▶ Selected extract:
▬▬▬▬▬▬

INTRODUCTION
THERMAL REMANENT MAGNETIZATION (TRM)
Subsequent work with many recent lava flows confirms Melloni’s discovery. As lavas cool they become solid and, at temperatures below about 600 oC (for magnetite) they become magnetized parallel to the ambient (external) field. The magnetization of an igneous crystal becomes stable when the ratio of crystal volume to temperature exceeds some critical or threshold value. Thus the big magnetite crystals "lock in" the field at higher temperatures than small grains. We can actually estimate the magnetite grain size distribution from the graph of magnetization versus temperature.
In detail the magnetic stability depends on crystal size in a complex way. In tiny crystals the thermal energy is so large that the magnetization never locks in. In large crystals the volume is split into several "domains", each with its own direction of magnetization. As the external field changes over time the domains grow and shrink, leading to a time-varying, unstable magnetization. These large crystals typically occur in plutonic rock and thus in continental rocks, as common on the continents, often have little or no significant remnant magnetization.
Crystals of intermediate volume are "single domain" and hold their TRM very well. Such crystals are common in basalt flows and thus remnant magnetization in the ocean crust is very stable (but see below). TRM can be changed or even eliminated by reheating of the magnetized crystals.
CHEMICAL REMANENT MAGNETIZATION (CRM)
Many studies have shown that the magnetization of deep-sea basalts decreases to about ten percent of its initial value within 10^4 to 10^6 years of eruption because of hydrothermal alteration. The process involves a complex series of crystal decay and growth. The net results seem to be a weak but stable magnetization in the original direction.
DETRITAL REMANENT MAGNETIZATION (DRM)
In some limestones and deep-sea "red clays" there are little if any magnetic grains except those grown by magnetotactic bacteria, birds, reptiles, mammals (including humans).
ISOTHERMAL REMANENT MAGNETIZATION (IRM)
VISCOUS REMANENT MAGNETIZATION (VRM)
STABILITY TESTS
Thermal demagnetization tests determine at what temperature the magnetization vector is eliminated or significantly reduced. If the remanence can be altered at low temperatures it suggests lack of stability as the rocks may well have been subjected to such temperatures in the course of their long history.

▬▬▬▬▬▬

Reproduce word for word the part of the passage on rock magnetization between "Many studies have" and "REMANENT MAGNETIZATION (DRM)", inclusive. The lines that come next have nothing to do with the passage on rock magnetization.

▶ Supplied records:
▬▬▬▬▬▬

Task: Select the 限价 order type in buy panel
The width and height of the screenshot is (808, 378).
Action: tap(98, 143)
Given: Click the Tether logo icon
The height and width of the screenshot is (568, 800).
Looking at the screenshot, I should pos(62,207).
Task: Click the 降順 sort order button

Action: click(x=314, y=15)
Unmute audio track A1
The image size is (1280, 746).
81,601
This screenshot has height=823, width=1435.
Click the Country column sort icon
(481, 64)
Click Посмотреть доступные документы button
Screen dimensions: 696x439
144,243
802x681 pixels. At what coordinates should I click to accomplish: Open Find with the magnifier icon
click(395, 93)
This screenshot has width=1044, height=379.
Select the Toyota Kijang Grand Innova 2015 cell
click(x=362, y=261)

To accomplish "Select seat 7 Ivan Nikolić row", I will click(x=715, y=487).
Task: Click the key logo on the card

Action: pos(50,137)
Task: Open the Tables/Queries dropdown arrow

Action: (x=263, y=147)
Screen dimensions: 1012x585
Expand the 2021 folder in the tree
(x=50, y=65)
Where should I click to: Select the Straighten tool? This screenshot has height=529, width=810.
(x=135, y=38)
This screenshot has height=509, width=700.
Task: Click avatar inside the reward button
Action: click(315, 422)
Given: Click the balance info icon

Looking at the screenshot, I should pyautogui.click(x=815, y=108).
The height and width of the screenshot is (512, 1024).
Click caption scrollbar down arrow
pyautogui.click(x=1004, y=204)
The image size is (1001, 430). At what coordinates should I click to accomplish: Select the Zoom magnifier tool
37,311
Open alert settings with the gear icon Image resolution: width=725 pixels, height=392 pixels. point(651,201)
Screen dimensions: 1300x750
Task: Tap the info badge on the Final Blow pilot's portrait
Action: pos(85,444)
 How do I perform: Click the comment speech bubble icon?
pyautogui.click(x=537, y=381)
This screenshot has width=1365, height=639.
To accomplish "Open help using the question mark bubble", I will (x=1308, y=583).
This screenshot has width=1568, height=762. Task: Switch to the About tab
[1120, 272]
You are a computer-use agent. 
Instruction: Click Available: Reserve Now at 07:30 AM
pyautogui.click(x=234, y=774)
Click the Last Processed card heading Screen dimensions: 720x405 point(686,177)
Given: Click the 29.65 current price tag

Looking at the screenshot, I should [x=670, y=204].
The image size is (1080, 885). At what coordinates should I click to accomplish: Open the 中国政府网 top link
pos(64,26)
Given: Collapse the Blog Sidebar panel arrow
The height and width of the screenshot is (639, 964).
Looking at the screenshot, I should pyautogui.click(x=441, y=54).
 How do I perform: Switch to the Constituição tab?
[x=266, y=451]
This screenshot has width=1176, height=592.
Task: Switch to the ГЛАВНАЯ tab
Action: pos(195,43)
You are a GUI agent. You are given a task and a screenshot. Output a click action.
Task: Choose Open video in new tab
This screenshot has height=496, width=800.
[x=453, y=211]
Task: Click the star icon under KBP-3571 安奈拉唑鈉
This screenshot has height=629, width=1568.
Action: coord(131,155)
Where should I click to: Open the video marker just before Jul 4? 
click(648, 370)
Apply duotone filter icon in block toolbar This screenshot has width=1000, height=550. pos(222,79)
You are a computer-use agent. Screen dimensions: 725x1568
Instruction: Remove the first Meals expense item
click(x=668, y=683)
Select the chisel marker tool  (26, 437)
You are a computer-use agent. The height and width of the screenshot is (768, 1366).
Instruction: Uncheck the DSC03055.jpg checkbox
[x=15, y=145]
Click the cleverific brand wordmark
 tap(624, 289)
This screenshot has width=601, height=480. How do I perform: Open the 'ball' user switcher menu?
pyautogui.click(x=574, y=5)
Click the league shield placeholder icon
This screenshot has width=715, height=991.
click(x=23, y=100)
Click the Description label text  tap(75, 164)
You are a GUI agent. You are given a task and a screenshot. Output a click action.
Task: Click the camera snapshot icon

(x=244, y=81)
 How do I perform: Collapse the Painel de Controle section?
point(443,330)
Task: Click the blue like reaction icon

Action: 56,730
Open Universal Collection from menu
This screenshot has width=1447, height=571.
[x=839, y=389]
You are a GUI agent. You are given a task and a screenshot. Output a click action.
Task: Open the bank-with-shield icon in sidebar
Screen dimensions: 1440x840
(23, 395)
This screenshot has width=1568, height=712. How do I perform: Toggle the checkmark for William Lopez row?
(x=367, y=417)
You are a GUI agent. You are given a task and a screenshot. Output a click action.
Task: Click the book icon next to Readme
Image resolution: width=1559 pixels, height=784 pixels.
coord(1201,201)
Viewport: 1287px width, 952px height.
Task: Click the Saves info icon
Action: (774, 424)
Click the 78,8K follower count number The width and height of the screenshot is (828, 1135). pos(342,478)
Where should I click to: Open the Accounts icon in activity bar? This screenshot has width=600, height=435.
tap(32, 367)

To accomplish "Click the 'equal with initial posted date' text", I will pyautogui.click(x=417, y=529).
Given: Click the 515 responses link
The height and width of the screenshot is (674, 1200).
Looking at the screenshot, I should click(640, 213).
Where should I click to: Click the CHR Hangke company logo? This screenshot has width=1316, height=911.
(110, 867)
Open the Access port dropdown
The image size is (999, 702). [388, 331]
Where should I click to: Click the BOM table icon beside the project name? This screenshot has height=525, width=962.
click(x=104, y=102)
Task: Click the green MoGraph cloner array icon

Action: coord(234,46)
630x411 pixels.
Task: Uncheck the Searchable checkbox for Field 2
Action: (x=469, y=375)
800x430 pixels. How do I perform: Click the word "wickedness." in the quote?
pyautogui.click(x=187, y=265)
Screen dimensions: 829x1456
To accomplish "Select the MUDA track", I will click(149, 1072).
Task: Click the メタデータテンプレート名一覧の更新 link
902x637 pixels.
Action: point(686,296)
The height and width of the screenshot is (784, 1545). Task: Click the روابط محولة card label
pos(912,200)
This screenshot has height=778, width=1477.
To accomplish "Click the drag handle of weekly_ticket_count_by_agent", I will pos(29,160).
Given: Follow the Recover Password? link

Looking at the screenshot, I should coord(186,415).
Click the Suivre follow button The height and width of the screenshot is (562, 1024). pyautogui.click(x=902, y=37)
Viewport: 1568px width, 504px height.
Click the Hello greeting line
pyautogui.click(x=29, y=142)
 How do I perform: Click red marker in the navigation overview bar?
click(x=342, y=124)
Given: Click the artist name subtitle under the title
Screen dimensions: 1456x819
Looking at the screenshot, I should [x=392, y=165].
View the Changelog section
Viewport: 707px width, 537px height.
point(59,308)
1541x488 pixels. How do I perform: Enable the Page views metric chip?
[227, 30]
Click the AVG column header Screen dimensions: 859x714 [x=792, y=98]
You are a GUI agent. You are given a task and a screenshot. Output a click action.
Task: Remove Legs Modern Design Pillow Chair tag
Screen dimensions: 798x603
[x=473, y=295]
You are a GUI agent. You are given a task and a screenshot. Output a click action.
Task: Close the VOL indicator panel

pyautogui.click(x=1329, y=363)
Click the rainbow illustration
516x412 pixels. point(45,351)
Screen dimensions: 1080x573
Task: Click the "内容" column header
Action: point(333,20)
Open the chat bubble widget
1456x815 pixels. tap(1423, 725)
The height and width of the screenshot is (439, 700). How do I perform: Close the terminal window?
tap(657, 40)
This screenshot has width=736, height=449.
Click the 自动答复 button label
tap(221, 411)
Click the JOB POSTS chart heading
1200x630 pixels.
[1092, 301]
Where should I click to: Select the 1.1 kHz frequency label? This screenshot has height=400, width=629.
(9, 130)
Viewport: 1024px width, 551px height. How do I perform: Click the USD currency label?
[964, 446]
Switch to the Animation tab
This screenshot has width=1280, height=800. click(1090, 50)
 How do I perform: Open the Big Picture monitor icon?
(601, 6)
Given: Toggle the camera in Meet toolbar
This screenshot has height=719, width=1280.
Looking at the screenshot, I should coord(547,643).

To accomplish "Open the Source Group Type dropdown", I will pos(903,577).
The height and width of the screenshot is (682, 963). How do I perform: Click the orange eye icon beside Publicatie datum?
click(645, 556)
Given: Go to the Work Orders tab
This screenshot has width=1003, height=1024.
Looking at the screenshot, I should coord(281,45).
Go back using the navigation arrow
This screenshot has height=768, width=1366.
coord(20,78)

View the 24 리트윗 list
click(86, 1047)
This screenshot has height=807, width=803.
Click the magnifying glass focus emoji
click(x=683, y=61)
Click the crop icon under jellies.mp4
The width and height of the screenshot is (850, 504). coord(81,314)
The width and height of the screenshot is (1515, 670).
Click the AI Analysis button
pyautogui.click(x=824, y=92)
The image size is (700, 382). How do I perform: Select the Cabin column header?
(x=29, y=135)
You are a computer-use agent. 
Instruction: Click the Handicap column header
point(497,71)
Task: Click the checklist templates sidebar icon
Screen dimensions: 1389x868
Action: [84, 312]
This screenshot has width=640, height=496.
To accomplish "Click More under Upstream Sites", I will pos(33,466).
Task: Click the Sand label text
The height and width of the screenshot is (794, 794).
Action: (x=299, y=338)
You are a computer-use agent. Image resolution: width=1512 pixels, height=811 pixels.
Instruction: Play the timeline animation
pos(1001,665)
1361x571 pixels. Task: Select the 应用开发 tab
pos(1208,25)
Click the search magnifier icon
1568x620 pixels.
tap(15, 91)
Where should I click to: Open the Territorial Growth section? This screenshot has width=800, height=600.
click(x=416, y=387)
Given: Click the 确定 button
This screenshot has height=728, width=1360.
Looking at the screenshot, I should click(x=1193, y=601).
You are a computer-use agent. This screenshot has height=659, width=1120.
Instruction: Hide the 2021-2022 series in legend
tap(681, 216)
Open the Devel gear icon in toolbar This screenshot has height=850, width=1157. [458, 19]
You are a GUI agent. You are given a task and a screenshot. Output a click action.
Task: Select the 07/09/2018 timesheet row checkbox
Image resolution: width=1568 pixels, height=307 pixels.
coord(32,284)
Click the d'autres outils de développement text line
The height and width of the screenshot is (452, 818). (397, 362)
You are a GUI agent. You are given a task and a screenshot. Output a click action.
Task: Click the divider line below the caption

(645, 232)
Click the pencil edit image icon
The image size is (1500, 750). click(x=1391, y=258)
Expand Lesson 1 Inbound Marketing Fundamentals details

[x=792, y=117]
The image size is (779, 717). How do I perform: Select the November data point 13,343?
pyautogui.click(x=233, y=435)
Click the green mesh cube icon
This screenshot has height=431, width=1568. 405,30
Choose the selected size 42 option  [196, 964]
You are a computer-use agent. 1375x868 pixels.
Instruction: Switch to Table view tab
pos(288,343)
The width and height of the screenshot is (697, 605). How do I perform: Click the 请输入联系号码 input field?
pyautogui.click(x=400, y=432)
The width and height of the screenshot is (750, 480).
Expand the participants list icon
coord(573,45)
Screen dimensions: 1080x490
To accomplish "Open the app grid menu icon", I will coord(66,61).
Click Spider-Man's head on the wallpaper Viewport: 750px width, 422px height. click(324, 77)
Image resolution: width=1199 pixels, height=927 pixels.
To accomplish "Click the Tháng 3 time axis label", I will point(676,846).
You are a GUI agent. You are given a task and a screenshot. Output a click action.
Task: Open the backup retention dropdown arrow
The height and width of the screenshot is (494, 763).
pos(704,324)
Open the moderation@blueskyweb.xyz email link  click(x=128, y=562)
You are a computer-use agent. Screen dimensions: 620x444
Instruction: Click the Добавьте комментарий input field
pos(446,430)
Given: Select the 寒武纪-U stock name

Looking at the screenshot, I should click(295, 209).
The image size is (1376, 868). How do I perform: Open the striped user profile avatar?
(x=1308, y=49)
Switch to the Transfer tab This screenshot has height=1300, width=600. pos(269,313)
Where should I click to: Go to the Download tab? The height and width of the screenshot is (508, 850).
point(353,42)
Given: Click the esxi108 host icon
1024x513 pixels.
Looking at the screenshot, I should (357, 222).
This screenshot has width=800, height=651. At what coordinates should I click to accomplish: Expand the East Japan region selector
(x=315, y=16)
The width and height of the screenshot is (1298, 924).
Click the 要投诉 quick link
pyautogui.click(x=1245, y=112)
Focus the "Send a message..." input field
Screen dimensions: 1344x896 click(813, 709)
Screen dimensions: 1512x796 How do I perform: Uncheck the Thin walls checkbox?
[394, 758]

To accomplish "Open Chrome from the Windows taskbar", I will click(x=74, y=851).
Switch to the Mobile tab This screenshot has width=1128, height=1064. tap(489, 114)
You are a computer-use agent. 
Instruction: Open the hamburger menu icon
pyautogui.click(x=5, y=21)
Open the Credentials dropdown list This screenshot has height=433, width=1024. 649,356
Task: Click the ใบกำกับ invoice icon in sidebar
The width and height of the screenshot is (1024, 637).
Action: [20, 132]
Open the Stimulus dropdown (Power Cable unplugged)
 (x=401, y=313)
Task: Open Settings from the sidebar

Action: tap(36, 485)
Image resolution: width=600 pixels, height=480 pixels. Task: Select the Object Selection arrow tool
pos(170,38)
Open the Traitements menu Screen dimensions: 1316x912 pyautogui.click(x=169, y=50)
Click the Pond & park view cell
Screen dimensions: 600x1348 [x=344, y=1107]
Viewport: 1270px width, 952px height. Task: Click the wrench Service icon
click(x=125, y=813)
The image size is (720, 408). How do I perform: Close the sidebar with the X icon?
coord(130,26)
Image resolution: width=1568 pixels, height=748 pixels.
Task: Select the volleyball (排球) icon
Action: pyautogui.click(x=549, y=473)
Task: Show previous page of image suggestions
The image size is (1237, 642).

▬▬▬▬▬▬

▶ Answer space:
Many studies have shown that the magnetization of deep-sea basalts decreases to about ten percent of its initial value within 10^4 to 10^6 years of eruption because of hydrothermal alteration. The process involves a complex series of crystal decay and growth. The net results seem to be a weak but stable magnetization in the original direction.
DETRITAL REMANENT MAGNETIZATION (DRM)